Unpacking the place-based characteristics that shape the export base in cities will allow us to propose which types of policy intervention different cities should prioritise in order to build their base of highly-productive knowledge exporters.

Box 1: Definition of ‘exporters’

Exporters (also known as ‘business to business (B2B)’ or ‘tradeable’ businesses) sell to domestic or international markets. They form the export base of the local economy and include services-exporting activities, such as computer programming, R&D, insurance and pension funding, and goods-exporting activities, such as car, textile and chemicals manufacturing.

We also define knowledge exporters using Census 2011 occupation by industry data.4 The definition comprises broad industrial categories most closely aligned to our more detailed definition using 2-digit codes and the top three occupations (professionals, managers and associate professionals).

The remainder of the private sector economy is made up of local services (also known as ‘business to consumer (B2C)’ or ‘non-tradable’ businesses), such as hairdressers or newsagents, sell directly to the consumer and so serve a very local market.

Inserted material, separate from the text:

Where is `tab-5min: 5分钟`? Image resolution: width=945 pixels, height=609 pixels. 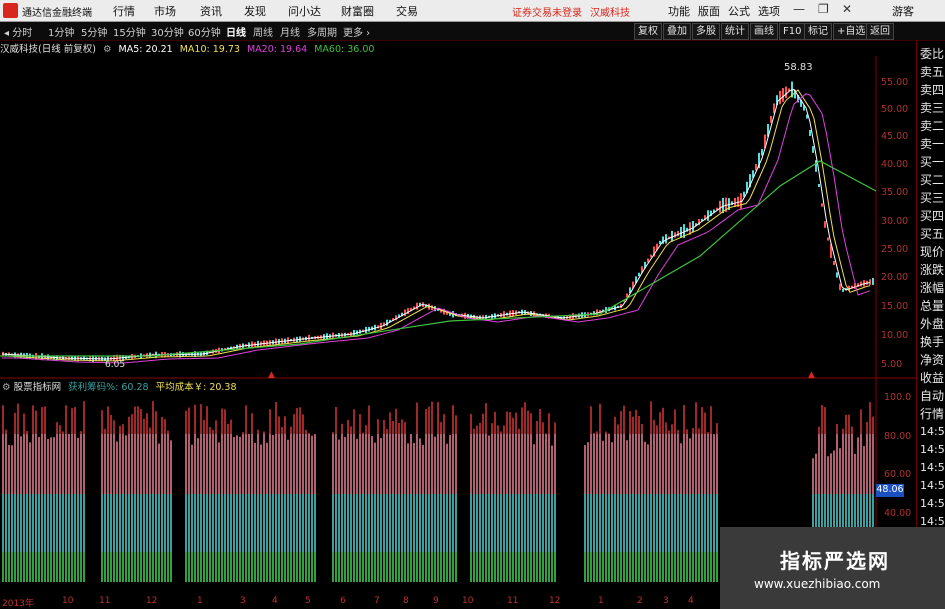
tab-5min: 5分钟 is located at coordinates (94, 32).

A full list of how each sector has been defined can be found in the online appendix

Footnotes

  • 1 Financial Times (2016) UK industry welcomes Theresa May’s strategy pledge. Available at: https://www.ft.com/content/b51df920-4db5-11e6-8172-e39ecd3b86fc
  • 2 Open Consultation: Building our Industrial Strategy. Available at: https://www.gov.uk/government/consultations/building-our-industrial-strategy
  • 3 Rowthorn, R.E. (2010) Combined and Uneven Development: Reflections on the North-South Divide, Spatial Economic Analysis, 5:363-388.
  • 4 Occupation by industry data used to define knowledge exporters in this report is based on the workplace population for England and Wales. At present, corresponding data series for Scotland is based on the residential population. Due to this lack of comparability, we excluded Scotland from the analysis and report data for England and Wales only.